Task -
In the housing market article below, rewrite the passage from "Consumer Sentiment and" to "stability is affected.", replacing "dramatically" with "sharply".

Exercise text -
Why does today’s housing market feel so strange?
The answer is in the data. October existing home sales came in at 4.1 million annualized units, almost identical to September and eerily similar to October 2008, the middle of the Housing Bust and the month after Lehman collapsed. For context, today’s sales pace is roughly 20% lower than the worst month of the 2001 dotcom recession and far below the 2021 peak of 6.6 million. In short, activity is flat. Buyers are waiting, sellers are waiting, and today’s housing market recovery is waiting too.
For historic context on home sales trends, see the National Association of Realtors
How Monetary Policy Shapes Today’s Housing Market
Here is where it gets interesting. In both the Housing Bust and Covid cycles, the Federal Reserve stepped in and bought massive amounts of Treasuries and mortgage-backed securities. If the next recession arrives soon, top economists expect the Fed to again buy Treasuries but potentially move away from mortgage bonds. Instead, future support could come from purchasing AI hyperscaler bonds issued by companies like Meta, Microsoft, and Oracle due to their outsized influence on GDP growth.
This shift would mark a major evolution in how today’s housing market receives liquidity, with housing indirectly supported through AI infrastructure investment.
Employment Trends and Their Impact on Today’s Housing Market
Employment tells its own story. September added a net 119,000 jobs, but prior months were revised down. Most gains came from leisure, hospitality, and healthcare. Job growth has slowed from above 4% several years ago to just 0.8% today. This is not a collapse but a steady softening that affects real estate demand, buyer confidence, and overall market momentum.
Employment data from the Bureau of Labor Statistics shows the entire story.
Consumer Sentiment and the Future of Today’s Housing Market
Consumer psychology has also shifted dramatically. A decade ago, 85% of Americans identified as middle class. Today, that number is 54%, while more than 40% now identify as lower or working class. This matters because real estate markets thrive on households that believe in upward mobility. When fewer people feel financially secure, everything from homebuying decisions to long-term neighborhood stability is affected.
What This Means for Nashville and Local Investors
Nashville remains one of the most resilient markets in the country, but national trends still influence affordability, sentiment, and the pace of local recovery. Smart investors are watching the macro data as closely as the comps because today’s housing market is shaped by forces far beyond any single city.

Stored data:
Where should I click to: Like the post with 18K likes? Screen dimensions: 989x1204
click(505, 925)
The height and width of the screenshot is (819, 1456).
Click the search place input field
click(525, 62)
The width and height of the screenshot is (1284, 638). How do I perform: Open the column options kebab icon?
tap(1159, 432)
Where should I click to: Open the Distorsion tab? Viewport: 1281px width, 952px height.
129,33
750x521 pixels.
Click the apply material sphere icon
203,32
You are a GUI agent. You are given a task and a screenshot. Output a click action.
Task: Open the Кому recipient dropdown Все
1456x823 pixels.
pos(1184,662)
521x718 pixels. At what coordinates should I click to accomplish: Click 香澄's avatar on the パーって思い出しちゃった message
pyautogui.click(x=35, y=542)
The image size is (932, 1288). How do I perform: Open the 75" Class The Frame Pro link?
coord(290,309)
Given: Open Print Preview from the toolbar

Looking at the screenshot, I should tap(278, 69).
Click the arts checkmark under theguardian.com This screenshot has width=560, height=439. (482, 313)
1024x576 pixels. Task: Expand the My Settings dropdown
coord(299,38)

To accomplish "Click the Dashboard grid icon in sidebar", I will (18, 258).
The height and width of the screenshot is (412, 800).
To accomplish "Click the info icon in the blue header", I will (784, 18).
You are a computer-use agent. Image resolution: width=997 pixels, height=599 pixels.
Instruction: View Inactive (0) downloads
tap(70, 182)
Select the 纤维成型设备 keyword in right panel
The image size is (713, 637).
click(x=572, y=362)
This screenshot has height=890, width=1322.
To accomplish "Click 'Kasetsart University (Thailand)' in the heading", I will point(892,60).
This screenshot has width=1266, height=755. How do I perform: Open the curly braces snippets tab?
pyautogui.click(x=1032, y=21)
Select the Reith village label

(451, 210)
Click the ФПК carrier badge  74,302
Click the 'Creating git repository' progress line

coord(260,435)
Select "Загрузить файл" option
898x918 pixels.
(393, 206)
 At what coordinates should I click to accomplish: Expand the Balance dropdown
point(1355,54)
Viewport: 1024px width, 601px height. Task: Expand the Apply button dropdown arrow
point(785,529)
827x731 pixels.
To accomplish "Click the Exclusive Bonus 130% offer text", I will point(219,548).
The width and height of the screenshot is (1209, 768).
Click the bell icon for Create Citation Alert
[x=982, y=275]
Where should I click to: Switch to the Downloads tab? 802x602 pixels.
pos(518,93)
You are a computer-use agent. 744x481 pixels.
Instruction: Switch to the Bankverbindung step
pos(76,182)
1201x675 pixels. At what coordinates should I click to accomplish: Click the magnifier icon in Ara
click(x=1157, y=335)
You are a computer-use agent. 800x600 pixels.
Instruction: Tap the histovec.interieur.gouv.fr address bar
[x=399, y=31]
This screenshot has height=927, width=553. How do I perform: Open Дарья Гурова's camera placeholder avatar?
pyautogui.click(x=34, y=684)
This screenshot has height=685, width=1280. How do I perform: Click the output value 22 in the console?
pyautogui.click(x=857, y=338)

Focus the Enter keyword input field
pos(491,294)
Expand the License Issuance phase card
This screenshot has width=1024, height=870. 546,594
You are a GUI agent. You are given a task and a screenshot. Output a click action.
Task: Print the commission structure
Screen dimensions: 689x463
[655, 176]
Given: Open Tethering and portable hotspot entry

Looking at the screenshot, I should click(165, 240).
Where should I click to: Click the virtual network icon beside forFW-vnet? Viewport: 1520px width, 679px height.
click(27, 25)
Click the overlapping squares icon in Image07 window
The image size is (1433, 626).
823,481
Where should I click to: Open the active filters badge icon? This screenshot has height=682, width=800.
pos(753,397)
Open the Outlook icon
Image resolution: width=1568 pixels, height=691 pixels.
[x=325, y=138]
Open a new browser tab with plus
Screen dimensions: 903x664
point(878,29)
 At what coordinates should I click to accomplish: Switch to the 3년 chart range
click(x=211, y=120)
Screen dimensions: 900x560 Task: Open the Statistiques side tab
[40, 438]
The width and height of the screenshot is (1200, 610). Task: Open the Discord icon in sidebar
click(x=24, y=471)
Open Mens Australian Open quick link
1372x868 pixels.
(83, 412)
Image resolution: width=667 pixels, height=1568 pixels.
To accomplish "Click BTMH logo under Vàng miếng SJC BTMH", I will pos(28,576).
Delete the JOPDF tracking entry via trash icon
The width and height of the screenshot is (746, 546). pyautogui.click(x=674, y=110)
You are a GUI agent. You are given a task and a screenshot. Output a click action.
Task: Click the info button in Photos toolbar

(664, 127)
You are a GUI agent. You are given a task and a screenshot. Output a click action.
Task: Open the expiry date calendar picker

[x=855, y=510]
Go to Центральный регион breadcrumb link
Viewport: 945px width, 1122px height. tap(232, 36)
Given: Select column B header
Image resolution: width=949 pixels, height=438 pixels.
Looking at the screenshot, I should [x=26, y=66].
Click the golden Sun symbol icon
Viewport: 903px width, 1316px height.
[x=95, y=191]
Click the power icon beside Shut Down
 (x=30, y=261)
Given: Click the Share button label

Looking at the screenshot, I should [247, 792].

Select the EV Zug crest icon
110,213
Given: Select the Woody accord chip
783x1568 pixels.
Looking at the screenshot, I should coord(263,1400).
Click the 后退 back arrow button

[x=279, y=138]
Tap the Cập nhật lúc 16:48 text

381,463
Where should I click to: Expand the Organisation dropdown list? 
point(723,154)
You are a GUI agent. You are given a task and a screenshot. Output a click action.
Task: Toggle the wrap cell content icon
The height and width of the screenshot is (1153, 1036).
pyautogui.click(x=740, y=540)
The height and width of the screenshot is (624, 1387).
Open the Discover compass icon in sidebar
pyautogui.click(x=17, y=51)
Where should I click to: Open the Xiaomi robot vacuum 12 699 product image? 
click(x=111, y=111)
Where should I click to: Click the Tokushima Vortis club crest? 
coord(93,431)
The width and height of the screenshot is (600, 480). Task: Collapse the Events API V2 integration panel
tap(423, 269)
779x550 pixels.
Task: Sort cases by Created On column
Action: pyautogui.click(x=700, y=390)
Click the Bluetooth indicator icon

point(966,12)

Result of this task -
Consumer Sentiment and the Future of Today’s Housing Market
Consumer psychology has also shifted sharply. A decade ago, 85% of Americans identified as middle class. Today, that number is 54%, while more than 40% now identify as lower or working class. This matters because real estate markets thrive on households that believe in upward mobility. When fewer people feel financially secure, everything from homebuying decisions to long-term neighborhood stability is affected.